RASHMEE ROSHAN LALL April 2, 2015
Alan Eyre on Voice of America's Farsi language television show Parazit when the State Department announced that Iranian student visa rules would be eased

Alan Eyre on Voice of America’s Farsi language television show Parazit when the State Department announced that Iranian student visa rules would be eased

There are the Lausanne talks over Iran’s nuclear programme and then there is America’s real attempt at the language of diplomacy. In Persian. This is mostly through Alan Eyre, a State Department official capable of deconstructing US policy and preoccupations for dissemination in Iran, using snatches from the 13th century Persian poet Rumi or poignant lines from the Persian prose classic Gulistan of 1258.

Time is of the essence, he indicated to the Iranian media as the negotiations went down to the wire, throwing in a line from The Rubaiyat of Omar Khayyam: “Be happy in the present, and don’t put your life in the wind.” Even when he said “no comment”, it was with an expressive quote from Shiraz’s most famous poet, Saadi: “A knowing man will not utter every word which occurs to him. It is not proper to endanger one’s head for the king’s secret.”

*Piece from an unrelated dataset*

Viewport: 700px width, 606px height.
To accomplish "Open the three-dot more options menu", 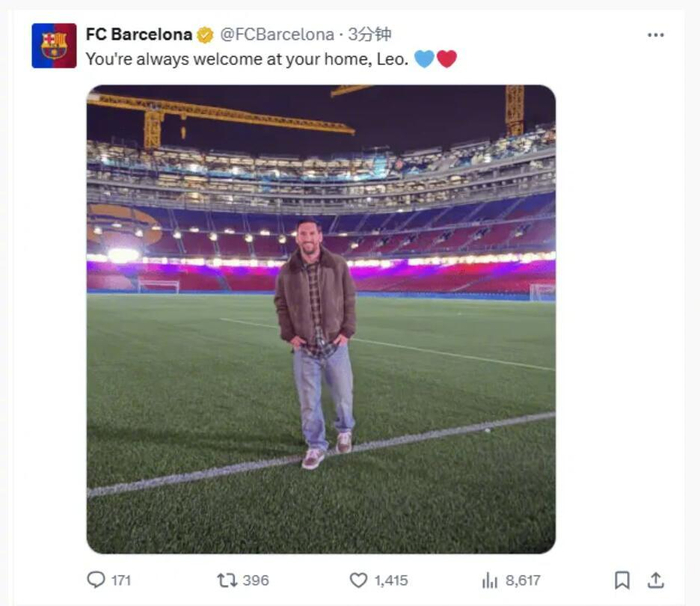I will [655, 35].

Any deal and Iran would hear of it first from Mr Eyre, with pertinent flashes of American perspective and Persian couplets.

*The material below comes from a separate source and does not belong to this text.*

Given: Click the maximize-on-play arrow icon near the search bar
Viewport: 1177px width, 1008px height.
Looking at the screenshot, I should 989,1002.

In essence, Mr Eyre’s role might be described as that of an interpreter of cultures, a burdensome and fraught task that he would, no doubt colourfully depict in the Persian idiom as “watermelons under my armpits”.

It is a crucial job. The folksy idiom and florid imagery interpret American concerns for Iranians louder but more subtly than all the press conferences and official communiques. As Nelson Mandela once said, when he described the difference between talking to a man “in a language he understands and in his own language”: the first goes to his head; the second to his heart.

Rumi-speak from the State Department goes to many Iranian hearts. But that it makes the news in 2015 and Mr Eyre is considered something of a rarity is an indicator of the great linguistic deficit within America’s diplomatic ranks. It operates the largest foreign service of any country but when American diplomacy is seen on television or on the road, the world finds too few of its officials able to express themselves colloquially in the language of the country to which they are assigned. If they did – or more accurately, could – American foreign policy might be smarter, more strategic, more instinctively sensitive to nuance.

It took 9/11 for America to realise it had too few diplomats fluent in Arabic. The deficit meant that the US could not really understand the Arab “street”and all its internal rhythms. Equally crucially, it could not adequately convey its often-controversial point of view to the region in scattered bursts that might include, say, a cafe conversation with excited college students about religion and the state.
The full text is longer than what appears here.